화학공학소재연구정보센터
Langmuir, Vol.28, No.6, 3194-3199, 2012
Promoting Self-Assembly of Collagen-Related Peptides into Various Higher-Order Structures by Metal-Histidine Coordination
Collagen is an important and widely used biomaterial and therapeutic. The construction of large-scale collagen structures via the self-assembly of small collagen-related peptides has been extensively studied in the past decade. Here, we report a highly effective and simple means to assemble small synthetic collagen-related peptides into various higher-order structures by utilizing metal histidine coordination. In this work, two short collagen-related peptides in which histidine residues were incorporated as metal binding sites were designed and chemically synthesized: HG(PPG)(9)GH (X9) and HG(PPG)(4)(PHG)(PPG)(4)GH (PHG). Circular dichroism measurements indicated that these two peptides form only marginally stable collagen triple helices but that their stability can be increased upon the addition of metal ions. Dynamic light scattering analyses, turbidity measurements, TEM, and SEM results demonstrated the metal ion-dependent self-assembly of X9 and PHG into supramolecular structures ranging from various nanofibrils to microscale spherical, laminated, and granulated assemblies.
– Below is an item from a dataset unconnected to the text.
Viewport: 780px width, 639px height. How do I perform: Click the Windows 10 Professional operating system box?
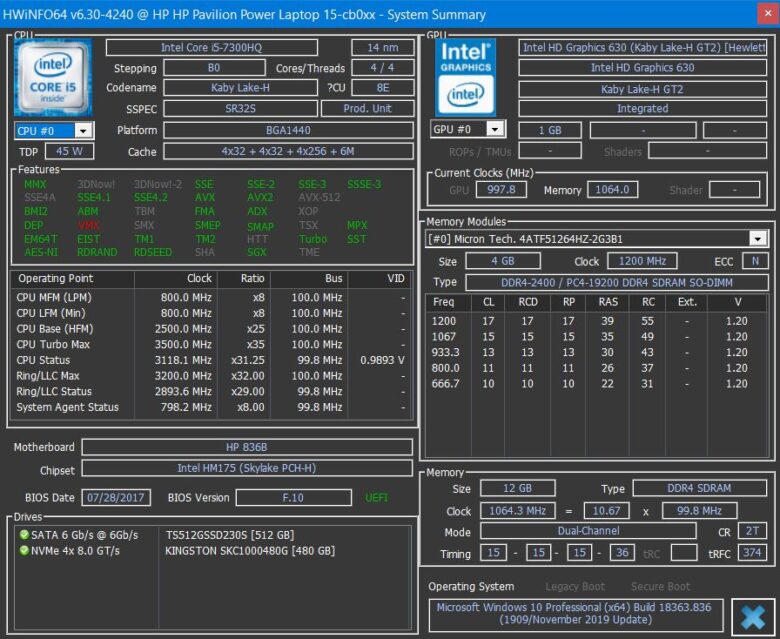pyautogui.click(x=574, y=614)
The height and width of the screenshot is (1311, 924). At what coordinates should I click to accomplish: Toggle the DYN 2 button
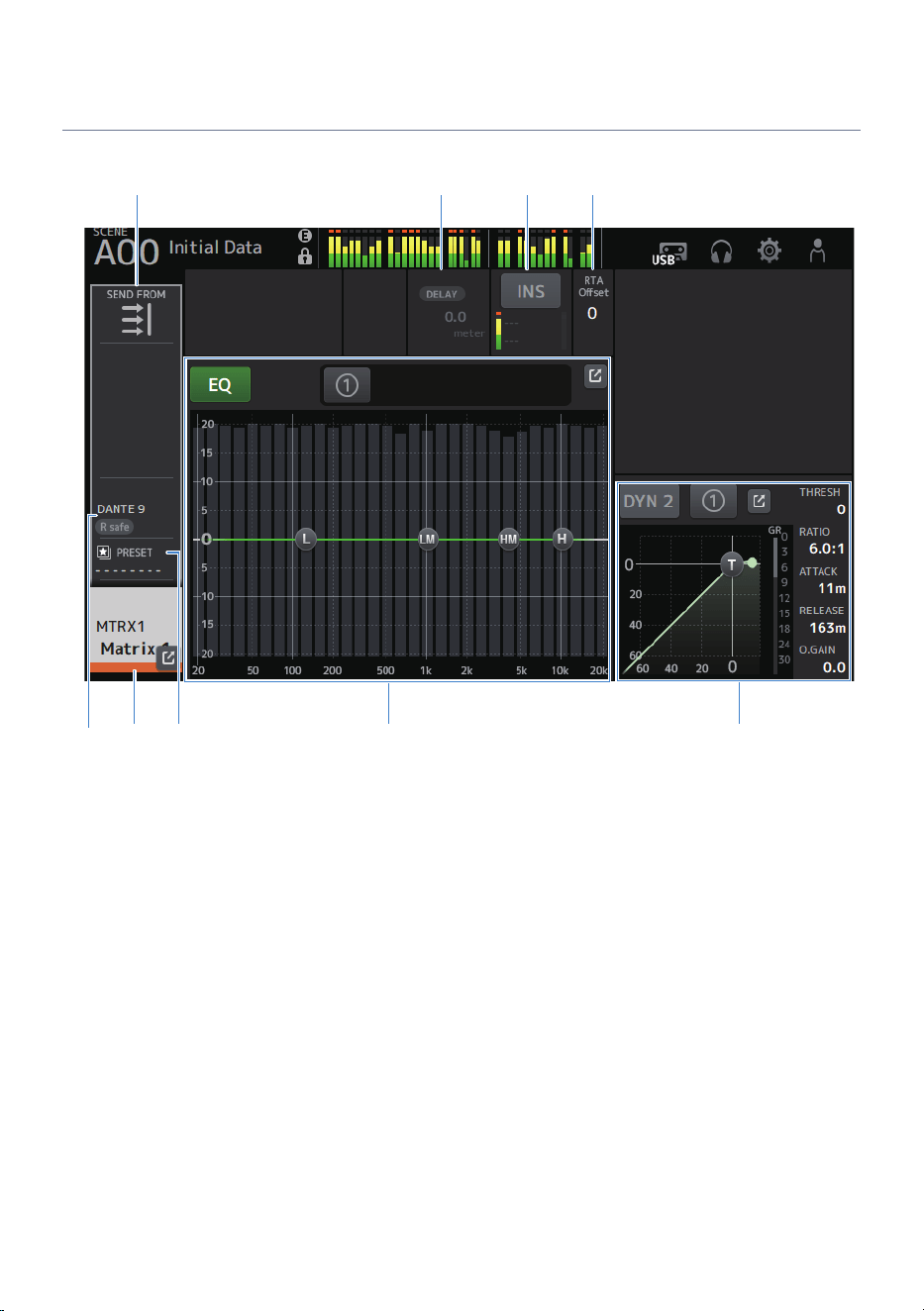(x=649, y=501)
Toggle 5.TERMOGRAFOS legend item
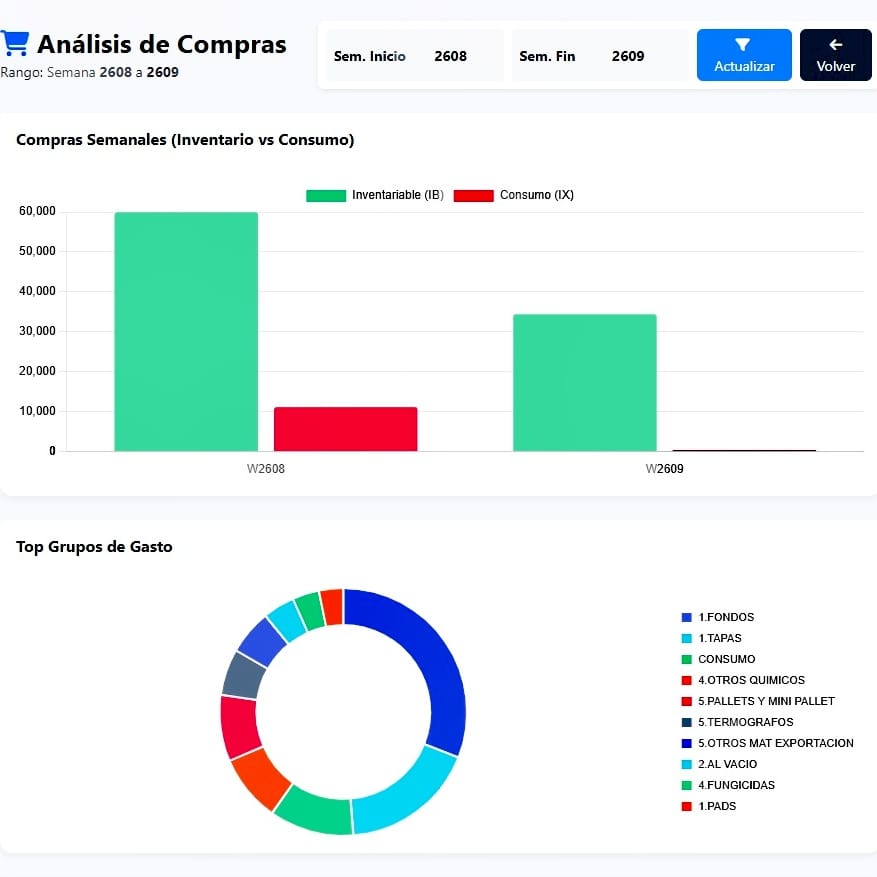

The topology and size of these higher-order structures depends both on the metal ion identity and the location of the binding sites. Most intriguingly, the assembled fibrils show similar D-periodicity to that of natural collagen. Our results demonstrate that metal-histidine coordination can serve as an effective force to induce the self-assembly of unstable collagen-related peptides into higher-order structures.